Upcoming webinar: hydrogeologists and modellers: a match made in [?]

The intention of this webinar is to explore the murky frontier between hydrogeologists and modellers in a way that is both instructive and fun. There are many occasions where the expectations of these two professions, as far as decision-support modelling is concerned, do not appear to be alligned. Is this just a matter of terminology? Or is it rooted in deep-seated philosophical differences regarding what modelling can, and cannot, contribute to the decision-making process. Can a greater understanding of each other’s expectations turn tension into creativity? How can we more usefully translate geological knowledge into information that can be used to constrain a model, while not making the model excessively complex?

Four speakers will address this issue. Two will approach it from a hydrogeological point of view, while two will approach it from a modelling point of view. All speakers are experienced in their fields.

The presentations will be followed by a half hour for discussion. The discussion will then continue over the next few weeks on a GMDSI-hosted, web-based discussion group. After the discussion is closed, GMDSI will provide a summary of viewpoints, and maybe suggest a way forward.

Wednesday, 28 October 2020
3pm Australia Central Daylight Time (Adelaide, GMT+10:30)

Presenters

Wendy Timms
Dr Wendy Timms has over 25+ years of professional experience, mainly in Australia and Canada, on water and waste issues in both mining and agriculture. She has experience across consulting engineering, government, research and education as a hydrogeologist and environmental engineer. She’s been immersed in drilling, sampling, lab to field scale data and various modelling approaches.
Wendy leads and contributes to research projects funded by the Australian Research Council and various partners, generating new knowledge and technologies and developing leading practices. Information on publications and current research is available on Google Scholar and ResearchGate.
From 2012 to 2018 Wendy was the Director of Postgraduate Coursework and Senior Lecturer at UNSW School of Mining Engineering and affiliated with Mining Education Australia, the Australian Centre for Sustainable Mining practices (ACSMP), the UNSW Connected Waters Initiative.
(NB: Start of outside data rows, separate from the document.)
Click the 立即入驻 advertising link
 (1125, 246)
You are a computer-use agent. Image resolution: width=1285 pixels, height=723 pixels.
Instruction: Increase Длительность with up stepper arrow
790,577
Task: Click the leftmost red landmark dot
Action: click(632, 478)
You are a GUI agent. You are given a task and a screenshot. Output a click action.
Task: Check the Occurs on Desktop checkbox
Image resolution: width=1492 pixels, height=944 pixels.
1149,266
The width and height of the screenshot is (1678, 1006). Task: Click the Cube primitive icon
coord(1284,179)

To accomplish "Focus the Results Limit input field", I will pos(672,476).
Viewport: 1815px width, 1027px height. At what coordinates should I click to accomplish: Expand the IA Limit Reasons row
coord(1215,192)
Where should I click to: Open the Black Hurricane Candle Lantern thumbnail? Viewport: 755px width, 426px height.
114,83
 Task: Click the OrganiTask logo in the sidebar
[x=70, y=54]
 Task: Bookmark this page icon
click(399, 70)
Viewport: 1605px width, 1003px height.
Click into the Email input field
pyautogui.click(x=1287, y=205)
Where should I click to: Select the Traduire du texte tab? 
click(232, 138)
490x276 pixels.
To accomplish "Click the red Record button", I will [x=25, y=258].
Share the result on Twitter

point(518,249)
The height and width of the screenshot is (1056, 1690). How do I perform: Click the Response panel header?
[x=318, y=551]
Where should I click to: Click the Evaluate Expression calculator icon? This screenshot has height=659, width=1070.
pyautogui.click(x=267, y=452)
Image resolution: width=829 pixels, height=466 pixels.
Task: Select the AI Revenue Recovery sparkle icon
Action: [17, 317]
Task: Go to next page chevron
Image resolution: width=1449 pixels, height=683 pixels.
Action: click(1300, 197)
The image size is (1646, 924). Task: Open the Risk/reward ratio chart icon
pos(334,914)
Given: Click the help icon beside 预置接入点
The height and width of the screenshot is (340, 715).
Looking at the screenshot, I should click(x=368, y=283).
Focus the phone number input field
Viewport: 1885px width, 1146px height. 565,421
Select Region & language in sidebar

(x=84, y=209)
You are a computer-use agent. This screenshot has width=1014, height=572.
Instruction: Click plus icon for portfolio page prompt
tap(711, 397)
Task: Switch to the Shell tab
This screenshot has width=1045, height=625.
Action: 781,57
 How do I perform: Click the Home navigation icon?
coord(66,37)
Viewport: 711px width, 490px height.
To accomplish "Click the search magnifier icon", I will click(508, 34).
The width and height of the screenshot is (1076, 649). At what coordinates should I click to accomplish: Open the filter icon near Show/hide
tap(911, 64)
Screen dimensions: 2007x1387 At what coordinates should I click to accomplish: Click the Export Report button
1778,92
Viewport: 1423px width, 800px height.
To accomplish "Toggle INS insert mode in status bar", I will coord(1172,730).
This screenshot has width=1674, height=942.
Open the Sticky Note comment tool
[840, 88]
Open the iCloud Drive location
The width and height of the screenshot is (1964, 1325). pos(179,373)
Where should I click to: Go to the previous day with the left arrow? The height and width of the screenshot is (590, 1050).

Wendy was a founding CI in the National Centre for Groundwater Research and Training, focused on aquitard reserach from 2009-2015. Prior to this Wendy worked as a consulting Senior Project Engineer (2003-2011) and as a hydrogeologist based in Gunnedah (1996-1997). Wendy has worked in Saskatchewan Canada (2002-2003) on water and waste related to mining and agriculture.
Wendy has also worked on projects in NSW, Queensland and Northern Territory, Canada and New Zealand, and inspected project sites around the world including South Africa, Namibia, Thailand, Vietnam, India, Korea, Singapore, Italy, Morroco, Poland, France, UK, USA and Chile.

Hugh Middlemis
Hugh is a groundwater modelling specialist with a degree in civil engineering, a masters in hydrology and hydrogeology, and 40 years experience across Australia and internationally. Hugh established HydroGeoLogic in 2013 as an independent consultancy, working on groundwater, modelling, and water & salinity management projects in the sectors of mining, oil & gas, catchment management and the built environment. Hugh was principal author of the 2001 MDBC best practice groundwater modelling guidelines that formed the basis for the NWC guideline (Barnett et al. 2012), and he was awarded a Churchill Fellowship in 2004 on modelling best practice. Hugh is co-author of two recent reports on uncertainty analysis (IESC 2018 and NCGRT 2019).

Rick Evans
Dr Richard Evans is Principal Hydrogeologist with Jacobs. Rick has 40 years of experience in all aspects of hydrogeology, groundwater resource management and groundwater engineering. He has worked on numerous water resource projects throughout Australia and Asia. He has specialised in groundwater management, surface water groundwater interaction, tunnelling, climate change, unconventional gas, assessing the impacts of groundwater developments and integrating science with policy. His strong interest is on the potential for conjunctive water management and managed aquifer recharge to secure both urban and irrigation development throughout Australia.

Chris Nicol
A Hydrogeologist with 18 years’ experience in Australia and the UK. Chris has a strong background in conceptual hydrogeological model development, in addition to data analysis and modelling ranging from simple to highly complex.
Chris primarily develops methodologies, models and tools for assessing and managing the risks of groundwater usage and land use change to water resources, including groundwater-dependent ecosystems. He has worked on projects relating to: pure mapping and conceptualisation, environmental impact assessment of groundwater supplies, mine and quarry dewatering, construction and geotechnical investigations, groundwater reinjection feasibility, and groundwater / integrated groundwater-surface water resource management studies. He also has expertise in GIS, data management, and programming.